■ホーム大敗にサウサンプトンがとった大胆な方策

 2019/20のイングランド・プレミアリーグで最もショッキングだった試合は、10月25日に行われた第10節、吉田麻也がフル出場したサウサンプトンがホームで0-9という信じ難いスコアで大敗したものだ。前半10分に先制された直後にMFバートランドが退場となり、前半だけで5失点。後半もサウサンプトンはなすところなくレスターの攻撃にさらされ続け、4失点を重ねた。この敗戦でサウサンプトンは「降格圏」の18位に落ちた。

 危機的な順位よりも、ホームでのふがいない敗戦を重く見たクラブは、思い切った手を打った。オーストリア人監督のラルフ・ハーゼンヒュットルを解任したわけではない。選手やチームと話し合い、試合当日、10月25日分の選手とスタッフの給料をそっくりチャリティーに寄付することにしたのだ。ただの0-9ではない。「ホームでの0-9」というところを、誰もが非常に重く考えたのだ。

 直後、マンチェスター・シティと戦ったリーグカップとプレミアリーグの2連戦(いずれもアウェー)は連敗に終わったが、1-3、1-2とガッツあふれる内容のある試合を展開し、0-9のショックを払拭した。そしてシーズンの残り14のホームゲームの成績は6勝2分け6敗。「ホーム勝率」は約43%、「ホーム勝ち点率」は約45%。ファンを喜ばせるに十分な成績とした。

 第10節終了時でホームでは1分け4敗と勝ちがなく、アウェーを合わせても勝ち点がわずか8だったプレミアリーグの残り28試合で、サウサンプトンが記録した勝ち点は44。合計勝ち点を52として11位に躍進したのである。そしてこの44勝ち点は、10月25日にホームのセントメリーズ・スタジアムでサウサンプトンを蹂躙したレスターの42を上回るものだった。
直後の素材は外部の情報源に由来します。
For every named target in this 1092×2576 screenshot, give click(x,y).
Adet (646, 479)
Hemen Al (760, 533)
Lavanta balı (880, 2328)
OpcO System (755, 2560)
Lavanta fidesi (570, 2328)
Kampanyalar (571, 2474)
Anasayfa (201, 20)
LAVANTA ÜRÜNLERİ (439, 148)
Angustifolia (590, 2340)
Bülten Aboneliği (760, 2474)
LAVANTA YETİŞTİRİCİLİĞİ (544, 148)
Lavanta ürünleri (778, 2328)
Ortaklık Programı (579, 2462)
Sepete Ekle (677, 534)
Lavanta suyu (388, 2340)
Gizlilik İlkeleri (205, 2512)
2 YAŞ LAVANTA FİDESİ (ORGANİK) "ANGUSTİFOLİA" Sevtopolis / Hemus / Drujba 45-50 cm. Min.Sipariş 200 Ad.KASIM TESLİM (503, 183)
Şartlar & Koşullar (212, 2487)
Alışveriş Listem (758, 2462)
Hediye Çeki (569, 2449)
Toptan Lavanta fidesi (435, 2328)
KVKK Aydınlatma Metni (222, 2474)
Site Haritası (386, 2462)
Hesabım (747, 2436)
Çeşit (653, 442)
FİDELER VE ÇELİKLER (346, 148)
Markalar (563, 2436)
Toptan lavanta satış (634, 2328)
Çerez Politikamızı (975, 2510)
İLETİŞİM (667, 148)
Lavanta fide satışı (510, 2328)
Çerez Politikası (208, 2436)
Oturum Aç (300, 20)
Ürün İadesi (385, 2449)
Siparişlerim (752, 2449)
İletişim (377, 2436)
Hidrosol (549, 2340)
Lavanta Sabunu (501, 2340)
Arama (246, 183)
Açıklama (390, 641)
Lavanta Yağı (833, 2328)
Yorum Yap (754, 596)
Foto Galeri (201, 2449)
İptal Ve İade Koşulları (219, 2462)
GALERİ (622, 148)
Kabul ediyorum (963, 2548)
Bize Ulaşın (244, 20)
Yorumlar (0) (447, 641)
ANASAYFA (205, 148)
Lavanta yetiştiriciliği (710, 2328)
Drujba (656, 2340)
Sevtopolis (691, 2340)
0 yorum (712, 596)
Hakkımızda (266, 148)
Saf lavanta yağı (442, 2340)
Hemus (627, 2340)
「ホームでも強くない」は、けっして「日本サッカーの文化」ではない。アウェーチームが積極的になっている今季、ホームゲームをもっともっと重く考え、勝つことだけにフォーカスする――。それぞれのクラブがより明確にそうした態度を取り、準備をすることが必要なのは間違いない。それによって、それぞれの試合の緊張感も増し、Jリーグのレベルアップにもつながるはずだ。